[Data excerpts]
--------------------------------------------------

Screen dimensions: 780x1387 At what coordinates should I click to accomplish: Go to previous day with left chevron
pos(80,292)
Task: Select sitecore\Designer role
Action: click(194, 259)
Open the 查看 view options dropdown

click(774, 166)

--------------------------------------------------

Task instructions:
Make sure that every entry above is copied out exactly as it stands.

Output of the task:
Screen dimensions: 780x1387 At what coordinates should I click to accomplish: Go to previous day with left chevron
pos(80,292)
Task: Select sitecore\Designer role
Action: click(194, 259)
Open the 查看 view options dropdown

click(774, 166)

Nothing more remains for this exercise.